Estou lendo Contas Públicas no Brasil, um livro organizado por Felipe Salto e Josué Pellegrini, com artigos escritos pelos maiores especialistas em políticas públicas no Brasil.
O capítulo sobre benefícios sociais, escrito por Pedro Jucá Maciel e Guilherme Ceccato, é muito esclarecedor, para não dizer estarrecedor.
Em primeiro lugar, os autores medem o tamanho dos “gastos sociais” no Brasil, incluindo,transferências diretas às famílias (aposentadorias, BPC, bolsa família etc) e gastos diretos com com saúde, educação, cultura e saneamento, incluindo os funcionários públicos dessas áreas. Em 2018, de todas as despesas do governo central, cerca de 70% foram para as rubricas de “gastos sociais”. Ou seja, cerca de 30% das despesas são queimadas para sustentar a própria máquina governamental.
Em seguida, os autores fazem uma comparação internacional a respeito da efetividade do governo na função de distribuir renda, tanto do lado da tributação (distribuição justa da carga tributária) como das transferências diretas do governo para a população (aposentadorias, seguro desemprego, BPC, bolsa família etc). Essa efetividade é medida pela melhora do índice de Gini após a tributação/distribuição. O índice de Gini, como sabemos, mede a desigualdade de renda: quanto mais próximo de 1, mais desigual é a distribuição, quanto mais próximo de zero, menos desigualdade temos.
O Brasil, antes dos impostos, tem Gini de 0,58 (dados de 2017). A média dos países da OCDE é de 0,47. Os autores atribuem essa diferença ao grau de acesso à boa educação, que já separa no berço ricos e pobres. Os mais pobres nos países da OCDE teriam acesso à educação mais semelhante aos mais ricos, explicando a diferença inicial. Até aqui, nenhuma novidade.
O interessante vem agora. Depois da cobrança de impostos e das transferências governamentais, o Gini médio dos países da OCDE cai para 0,31, enquanto o Gini do Brasil cai para 0,47. Ou seja, os países da OCDE conseguem reduzir seu Gini em 0,16, ao passo que o Brasil reduz o seu Gini em apenas 0,11. Isso acontece mesmo ajustando-se pelo tamanho da carga tributária de cada país. Em outras palavras, o estado brasileiro é menos eficiente do que a média da OCDE na sua função redistributiva.

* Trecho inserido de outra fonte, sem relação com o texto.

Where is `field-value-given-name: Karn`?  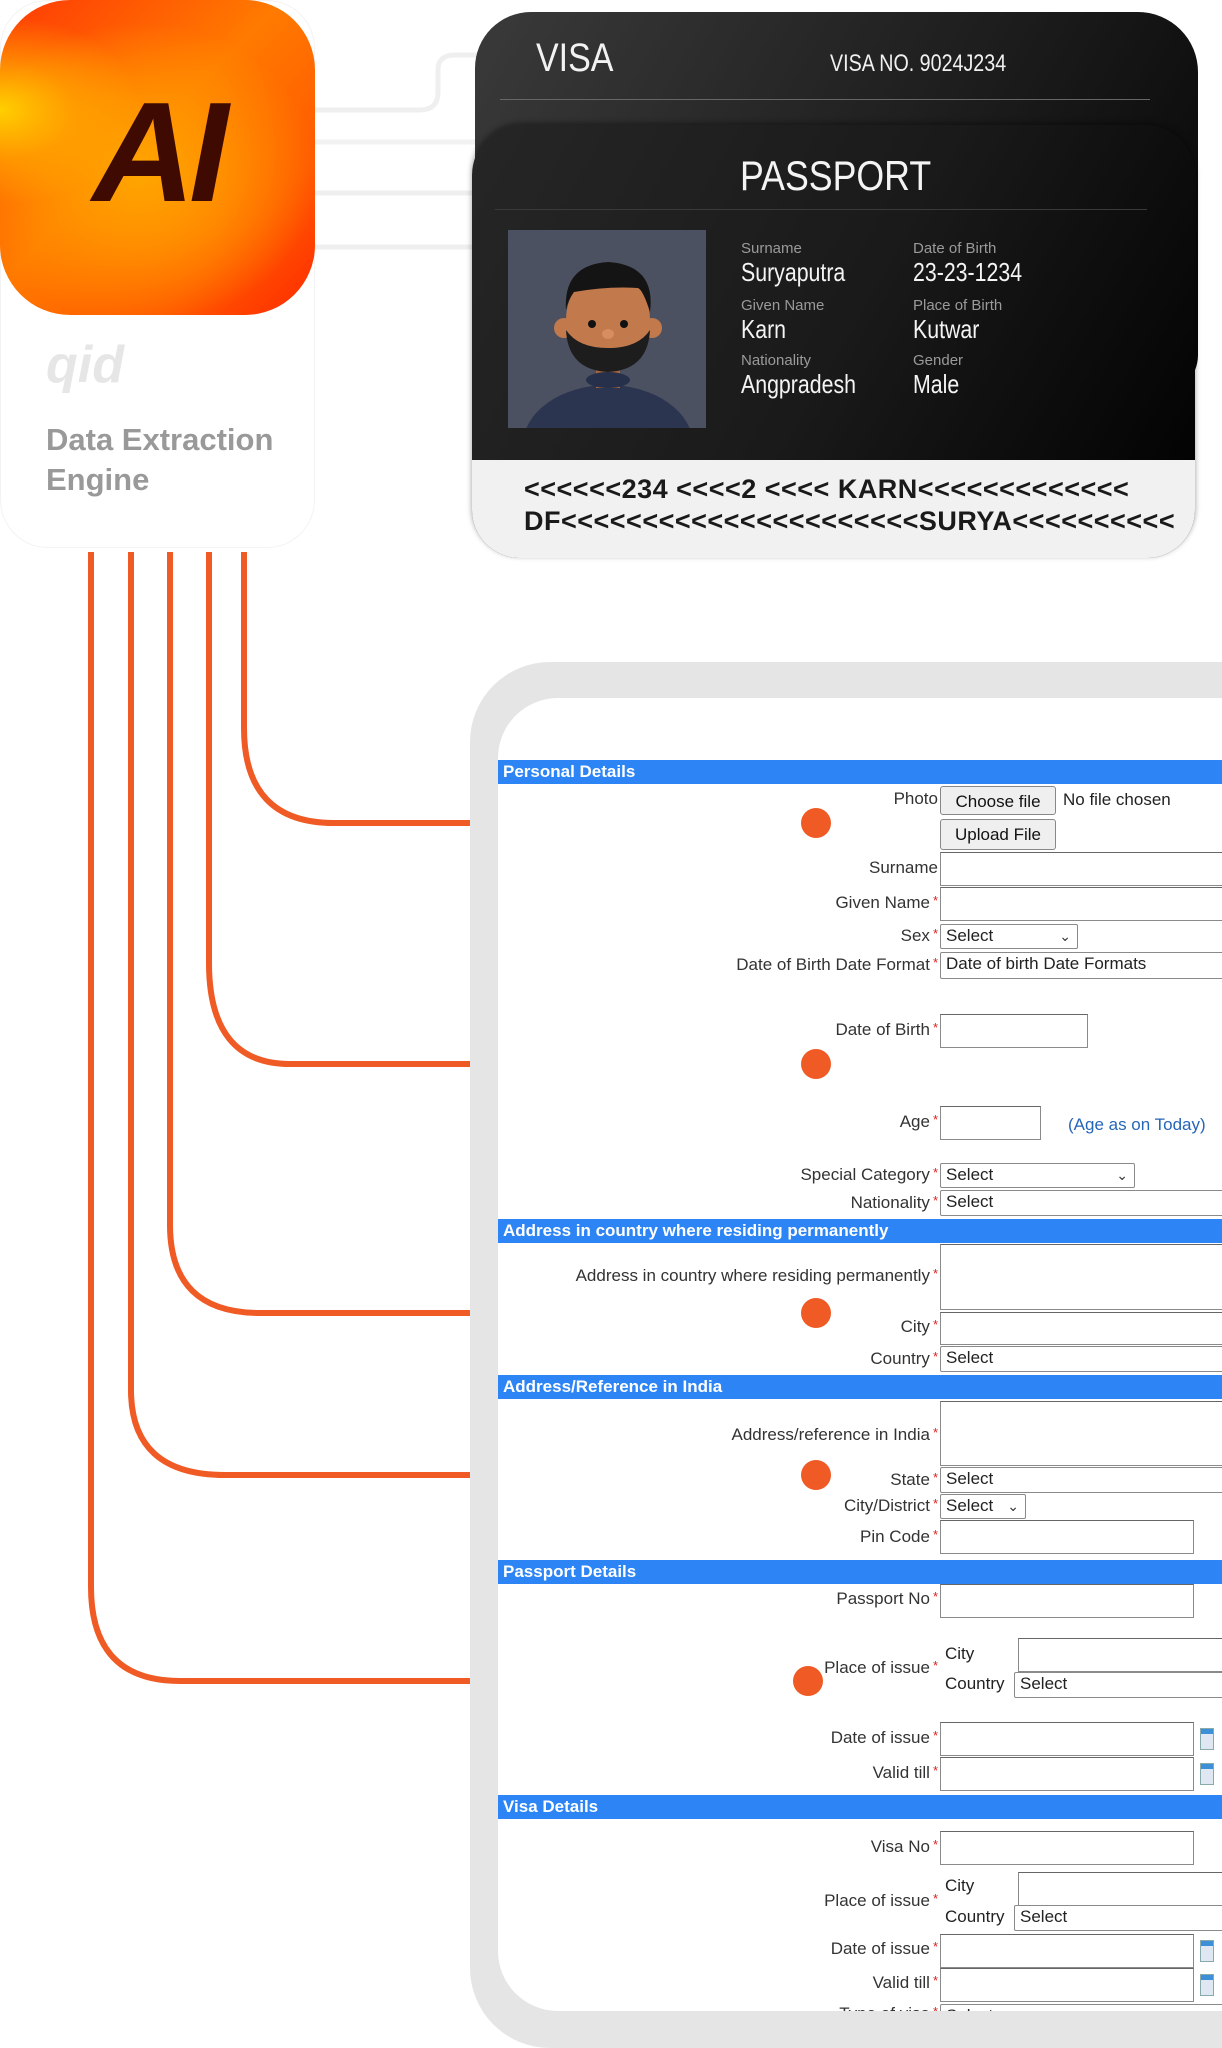
field-value-given-name: Karn is located at coordinates (764, 329).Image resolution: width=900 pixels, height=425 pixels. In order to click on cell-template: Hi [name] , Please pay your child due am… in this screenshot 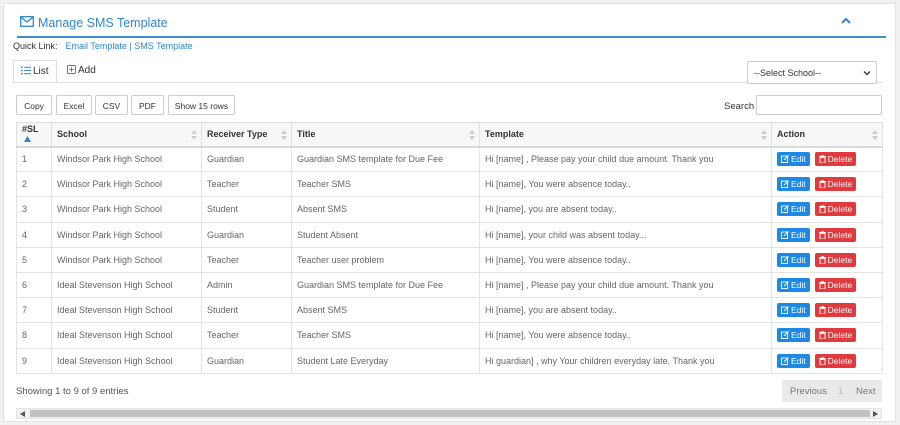, I will do `click(626, 159)`.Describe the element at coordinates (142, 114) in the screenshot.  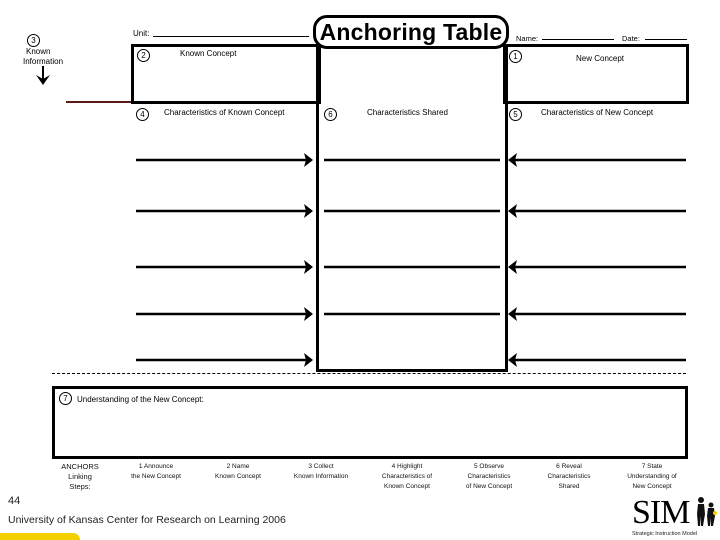
I see `step-number-4: 4` at that location.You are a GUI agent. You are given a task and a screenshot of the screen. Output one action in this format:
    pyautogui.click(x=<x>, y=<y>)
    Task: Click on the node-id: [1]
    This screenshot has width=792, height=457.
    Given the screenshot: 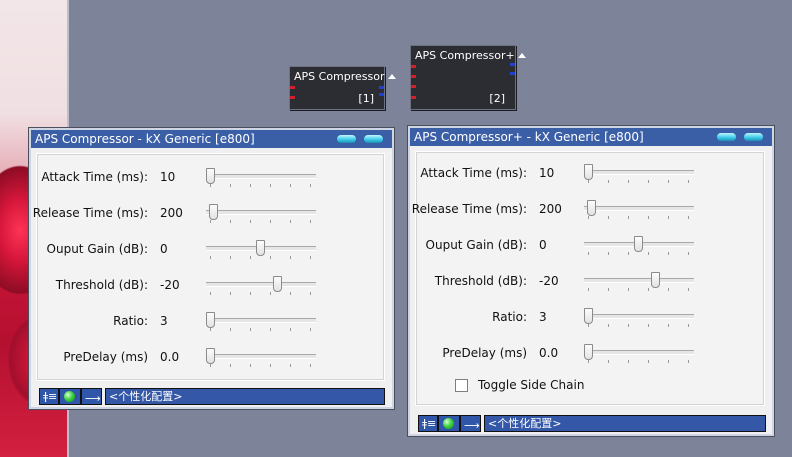 What is the action you would take?
    pyautogui.click(x=366, y=98)
    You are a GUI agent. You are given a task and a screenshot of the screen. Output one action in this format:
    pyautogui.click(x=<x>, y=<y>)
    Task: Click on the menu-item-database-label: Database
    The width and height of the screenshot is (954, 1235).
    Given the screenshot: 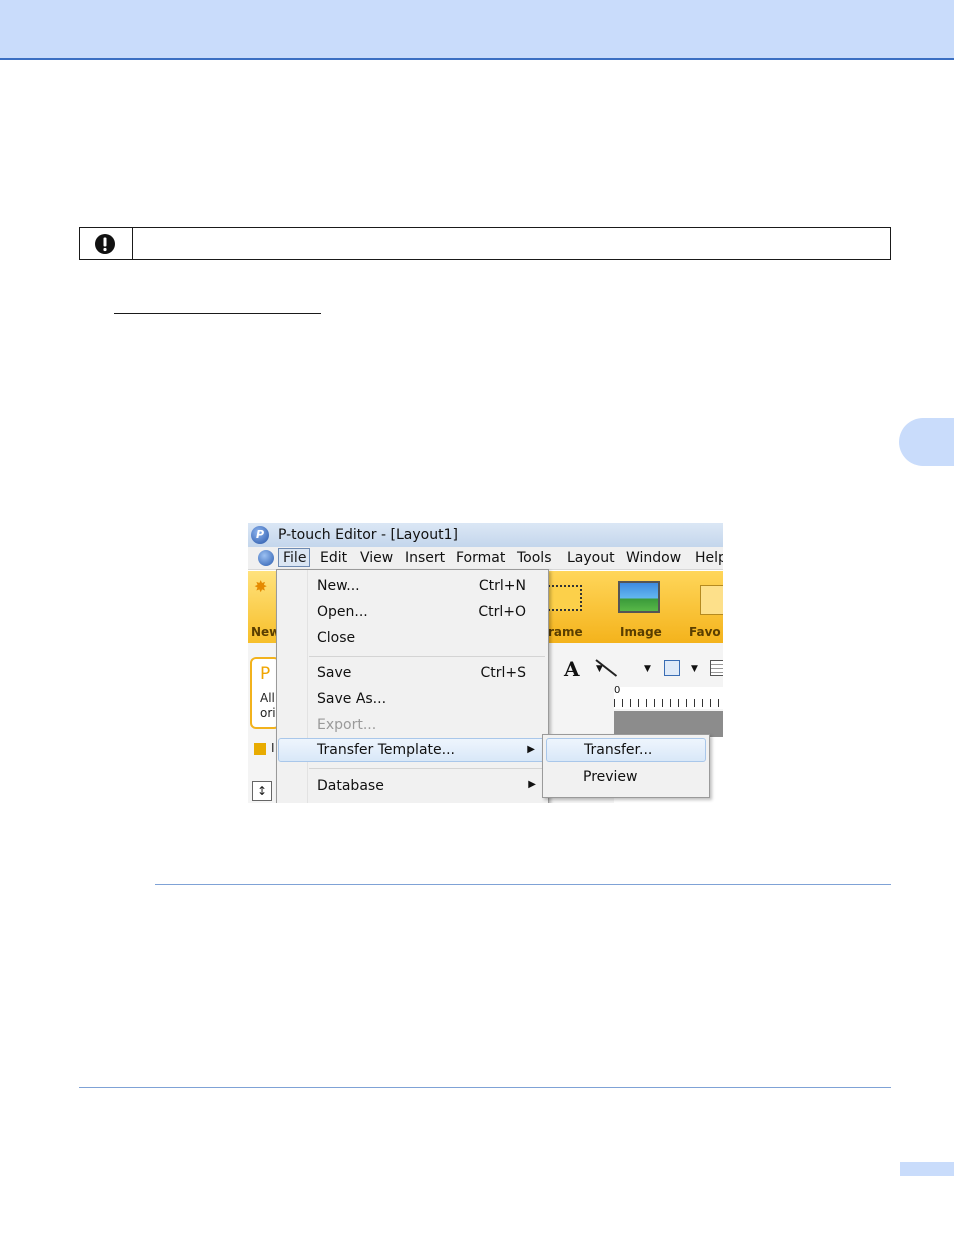 What is the action you would take?
    pyautogui.click(x=350, y=786)
    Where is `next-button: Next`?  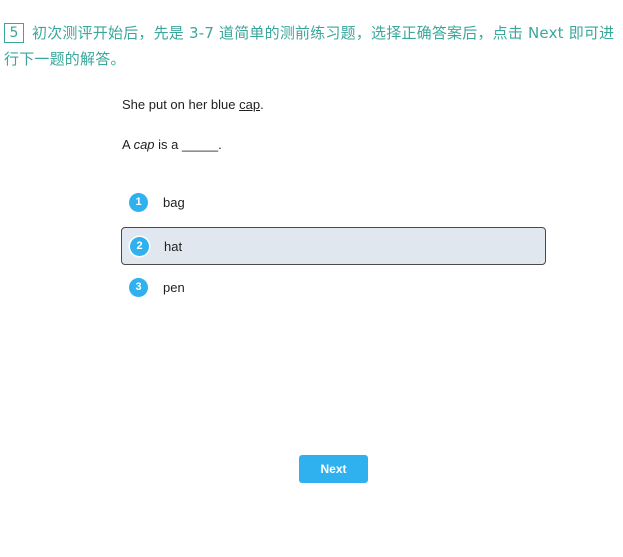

Os autores dão alguns exemplos que ajudam a entender o problema. Por exemplo, o imposto sobre o consumo, que tributa horizontalmente, é maior no Brasil do que nos países da OCDE, ao passo que o imposto sobre a renda, que é progressivo, tem aqui as menores alíquotas, além de contar com muitas isenções. Outro exemplo: de todas as transferências diretas, 30% vão para os 10% mais pobres, enquanto na média dos países da OCDE, este número é de 70%. Isso acontece por conta dos benefícios da previdência, que tem regras generosas para os trabalhadores formais, deixando os informais dependendo de transferências menores, como bolsa família e BPC.
Enfim, a desigualdade brasileira é uma realidade irrefutável. Claro que o crescimento econômico é desejável e mitigaria o problema da pobreza, mas há muito o que se fazer também em termos de redistribuição sem necessariamente aumentar a carga tributária. O problema, como sempre, é mexer na renda do “andar de cima”, em que nos incluímos todos os que frequentam essa página. Apontar o dedo para ”os políticos” ou “para as corporações de funcionários públicos” é fácil. Difícil é aceitar receber menos aposentadoria ou pagar mais imposto de renda.
PS.: Reconheço que não é nada animador topar pagar mais imposto para um estado como o brasileiro. Trata-se de um bom motivo para manter o status quo.